#### PROBLEM DETAILS:
Among the entries below, please repeat exactly and only the lines from the line containing "1650x377 pixels. At" to the line containing "Screen dimensions: 308x217", both lines included.

#### EXTRACTED RECORDS:
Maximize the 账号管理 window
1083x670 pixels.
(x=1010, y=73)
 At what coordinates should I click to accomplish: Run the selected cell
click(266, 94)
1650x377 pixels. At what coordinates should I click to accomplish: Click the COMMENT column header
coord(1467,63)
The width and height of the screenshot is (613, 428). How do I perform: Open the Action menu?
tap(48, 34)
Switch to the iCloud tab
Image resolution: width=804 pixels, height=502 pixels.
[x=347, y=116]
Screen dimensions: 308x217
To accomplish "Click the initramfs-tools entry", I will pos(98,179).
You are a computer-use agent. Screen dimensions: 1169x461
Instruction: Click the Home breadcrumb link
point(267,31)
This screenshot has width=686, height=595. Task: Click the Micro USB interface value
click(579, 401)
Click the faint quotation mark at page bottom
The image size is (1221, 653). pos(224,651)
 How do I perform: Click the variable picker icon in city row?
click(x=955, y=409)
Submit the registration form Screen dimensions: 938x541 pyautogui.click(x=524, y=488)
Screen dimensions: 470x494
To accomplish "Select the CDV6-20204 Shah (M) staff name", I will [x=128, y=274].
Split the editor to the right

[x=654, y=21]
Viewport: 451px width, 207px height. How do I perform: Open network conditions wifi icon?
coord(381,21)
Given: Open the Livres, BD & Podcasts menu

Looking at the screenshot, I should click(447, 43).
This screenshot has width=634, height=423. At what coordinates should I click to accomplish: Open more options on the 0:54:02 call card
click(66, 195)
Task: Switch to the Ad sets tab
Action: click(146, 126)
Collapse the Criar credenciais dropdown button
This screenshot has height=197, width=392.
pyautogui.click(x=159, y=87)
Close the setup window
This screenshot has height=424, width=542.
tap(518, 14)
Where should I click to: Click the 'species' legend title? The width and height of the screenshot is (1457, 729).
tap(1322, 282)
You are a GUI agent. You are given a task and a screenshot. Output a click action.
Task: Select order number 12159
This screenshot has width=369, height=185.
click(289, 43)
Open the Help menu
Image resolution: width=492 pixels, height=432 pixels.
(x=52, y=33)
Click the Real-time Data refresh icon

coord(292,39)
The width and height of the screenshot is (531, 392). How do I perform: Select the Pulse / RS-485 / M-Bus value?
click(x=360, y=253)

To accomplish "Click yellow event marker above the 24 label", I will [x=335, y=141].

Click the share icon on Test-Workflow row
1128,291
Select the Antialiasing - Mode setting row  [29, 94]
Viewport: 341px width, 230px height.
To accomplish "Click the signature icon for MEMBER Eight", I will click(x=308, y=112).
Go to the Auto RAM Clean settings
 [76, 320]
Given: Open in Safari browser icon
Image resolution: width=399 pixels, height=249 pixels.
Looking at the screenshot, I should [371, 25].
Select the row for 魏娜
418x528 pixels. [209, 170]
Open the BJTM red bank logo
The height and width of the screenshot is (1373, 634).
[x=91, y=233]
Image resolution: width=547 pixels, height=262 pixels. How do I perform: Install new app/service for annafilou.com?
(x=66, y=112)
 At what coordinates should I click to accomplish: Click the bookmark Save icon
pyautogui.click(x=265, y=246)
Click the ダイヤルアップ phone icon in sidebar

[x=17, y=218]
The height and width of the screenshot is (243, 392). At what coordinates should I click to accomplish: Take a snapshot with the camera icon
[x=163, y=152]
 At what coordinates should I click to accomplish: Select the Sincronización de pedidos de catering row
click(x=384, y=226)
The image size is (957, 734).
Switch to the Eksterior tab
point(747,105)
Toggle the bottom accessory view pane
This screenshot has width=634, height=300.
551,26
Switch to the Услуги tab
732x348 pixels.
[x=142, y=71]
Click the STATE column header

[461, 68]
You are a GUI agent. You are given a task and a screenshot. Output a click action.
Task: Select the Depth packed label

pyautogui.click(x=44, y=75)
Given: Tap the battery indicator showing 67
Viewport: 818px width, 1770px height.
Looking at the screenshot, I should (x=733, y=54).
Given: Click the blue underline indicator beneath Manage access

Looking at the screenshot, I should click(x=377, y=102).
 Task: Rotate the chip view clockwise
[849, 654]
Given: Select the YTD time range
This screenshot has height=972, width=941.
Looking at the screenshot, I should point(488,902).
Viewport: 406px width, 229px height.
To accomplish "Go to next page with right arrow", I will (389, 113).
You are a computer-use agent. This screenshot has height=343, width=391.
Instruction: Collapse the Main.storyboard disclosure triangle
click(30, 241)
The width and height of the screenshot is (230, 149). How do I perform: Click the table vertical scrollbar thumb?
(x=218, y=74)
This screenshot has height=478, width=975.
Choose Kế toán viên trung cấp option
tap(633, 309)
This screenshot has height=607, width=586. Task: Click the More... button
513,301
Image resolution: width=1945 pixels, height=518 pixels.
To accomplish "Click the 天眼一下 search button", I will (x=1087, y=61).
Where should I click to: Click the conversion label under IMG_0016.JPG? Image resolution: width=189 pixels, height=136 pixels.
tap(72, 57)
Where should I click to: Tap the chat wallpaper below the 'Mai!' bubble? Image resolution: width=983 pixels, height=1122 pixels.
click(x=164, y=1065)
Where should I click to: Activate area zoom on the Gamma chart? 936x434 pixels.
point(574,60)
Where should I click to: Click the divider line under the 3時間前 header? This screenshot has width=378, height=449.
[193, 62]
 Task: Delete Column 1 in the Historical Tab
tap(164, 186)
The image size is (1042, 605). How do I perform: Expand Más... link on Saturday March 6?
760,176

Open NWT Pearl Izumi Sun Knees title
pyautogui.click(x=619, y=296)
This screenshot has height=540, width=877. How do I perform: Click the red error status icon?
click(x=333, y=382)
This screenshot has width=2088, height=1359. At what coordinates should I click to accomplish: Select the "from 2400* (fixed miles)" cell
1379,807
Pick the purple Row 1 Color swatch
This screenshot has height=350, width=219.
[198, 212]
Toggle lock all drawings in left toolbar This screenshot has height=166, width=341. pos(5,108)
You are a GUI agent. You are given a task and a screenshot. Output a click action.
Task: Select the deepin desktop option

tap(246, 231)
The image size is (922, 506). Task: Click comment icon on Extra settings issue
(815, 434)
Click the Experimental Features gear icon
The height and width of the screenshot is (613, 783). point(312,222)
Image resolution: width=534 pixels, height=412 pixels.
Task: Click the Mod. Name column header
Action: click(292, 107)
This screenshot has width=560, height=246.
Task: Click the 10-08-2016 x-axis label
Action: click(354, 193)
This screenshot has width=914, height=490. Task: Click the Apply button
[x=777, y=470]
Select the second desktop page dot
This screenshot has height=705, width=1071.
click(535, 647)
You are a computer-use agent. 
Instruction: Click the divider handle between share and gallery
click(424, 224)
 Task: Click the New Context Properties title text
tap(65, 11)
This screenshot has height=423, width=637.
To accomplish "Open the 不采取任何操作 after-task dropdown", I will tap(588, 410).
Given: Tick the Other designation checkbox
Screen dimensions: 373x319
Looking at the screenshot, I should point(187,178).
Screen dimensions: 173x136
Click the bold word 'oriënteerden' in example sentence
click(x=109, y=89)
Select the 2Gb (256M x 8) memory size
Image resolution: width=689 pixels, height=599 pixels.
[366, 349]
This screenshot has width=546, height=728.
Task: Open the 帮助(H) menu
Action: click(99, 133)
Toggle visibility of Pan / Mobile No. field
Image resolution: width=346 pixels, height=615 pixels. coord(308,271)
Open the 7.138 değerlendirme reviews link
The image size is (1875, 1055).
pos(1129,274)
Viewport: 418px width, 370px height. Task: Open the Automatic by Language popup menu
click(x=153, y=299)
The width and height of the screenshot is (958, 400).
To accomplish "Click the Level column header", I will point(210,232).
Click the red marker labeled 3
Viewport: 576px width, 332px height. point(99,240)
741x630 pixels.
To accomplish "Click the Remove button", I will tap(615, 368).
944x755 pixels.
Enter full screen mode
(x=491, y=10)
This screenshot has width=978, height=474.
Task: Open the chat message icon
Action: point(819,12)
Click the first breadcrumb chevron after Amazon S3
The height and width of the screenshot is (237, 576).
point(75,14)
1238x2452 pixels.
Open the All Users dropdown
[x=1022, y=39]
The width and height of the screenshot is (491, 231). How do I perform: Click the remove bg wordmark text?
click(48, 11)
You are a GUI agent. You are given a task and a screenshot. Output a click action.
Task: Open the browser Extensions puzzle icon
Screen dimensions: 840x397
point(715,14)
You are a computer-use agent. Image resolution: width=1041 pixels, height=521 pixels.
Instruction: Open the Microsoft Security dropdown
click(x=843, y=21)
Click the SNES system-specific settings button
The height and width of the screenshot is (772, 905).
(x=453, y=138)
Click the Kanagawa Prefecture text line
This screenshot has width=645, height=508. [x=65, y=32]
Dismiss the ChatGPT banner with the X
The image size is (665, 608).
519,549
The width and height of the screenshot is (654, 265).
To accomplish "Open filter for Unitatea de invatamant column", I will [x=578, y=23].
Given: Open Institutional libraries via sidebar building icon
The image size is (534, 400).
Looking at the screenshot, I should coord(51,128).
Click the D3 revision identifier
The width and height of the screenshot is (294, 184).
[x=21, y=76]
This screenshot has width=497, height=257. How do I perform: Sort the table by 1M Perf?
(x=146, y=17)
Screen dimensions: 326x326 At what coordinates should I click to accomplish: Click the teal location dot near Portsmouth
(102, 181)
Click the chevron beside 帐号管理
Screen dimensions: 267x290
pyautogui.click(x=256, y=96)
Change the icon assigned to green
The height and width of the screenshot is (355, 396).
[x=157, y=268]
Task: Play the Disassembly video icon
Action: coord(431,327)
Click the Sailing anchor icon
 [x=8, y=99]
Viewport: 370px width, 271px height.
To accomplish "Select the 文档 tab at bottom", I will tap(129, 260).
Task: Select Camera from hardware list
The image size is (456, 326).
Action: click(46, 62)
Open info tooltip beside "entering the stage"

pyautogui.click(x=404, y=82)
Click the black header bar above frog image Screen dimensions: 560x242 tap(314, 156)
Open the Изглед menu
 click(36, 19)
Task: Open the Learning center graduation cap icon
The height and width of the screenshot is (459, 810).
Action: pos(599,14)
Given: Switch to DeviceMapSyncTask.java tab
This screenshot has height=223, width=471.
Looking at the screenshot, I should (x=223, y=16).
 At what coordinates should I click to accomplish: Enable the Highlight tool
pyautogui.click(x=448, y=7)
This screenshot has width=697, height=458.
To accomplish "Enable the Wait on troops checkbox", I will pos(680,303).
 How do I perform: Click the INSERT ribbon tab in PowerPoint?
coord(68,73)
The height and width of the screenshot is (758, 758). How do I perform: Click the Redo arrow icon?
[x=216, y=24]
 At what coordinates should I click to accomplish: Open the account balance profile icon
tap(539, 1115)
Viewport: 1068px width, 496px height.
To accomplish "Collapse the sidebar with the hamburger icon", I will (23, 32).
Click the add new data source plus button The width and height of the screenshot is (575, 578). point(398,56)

#### RESULT:
1650x377 pixels. At what coordinates should I click to accomplish: Click the COMMENT column header
coord(1467,63)
The width and height of the screenshot is (613, 428). How do I perform: Open the Action menu?
tap(48, 34)
Switch to the iCloud tab
Image resolution: width=804 pixels, height=502 pixels.
[x=347, y=116]
Screen dimensions: 308x217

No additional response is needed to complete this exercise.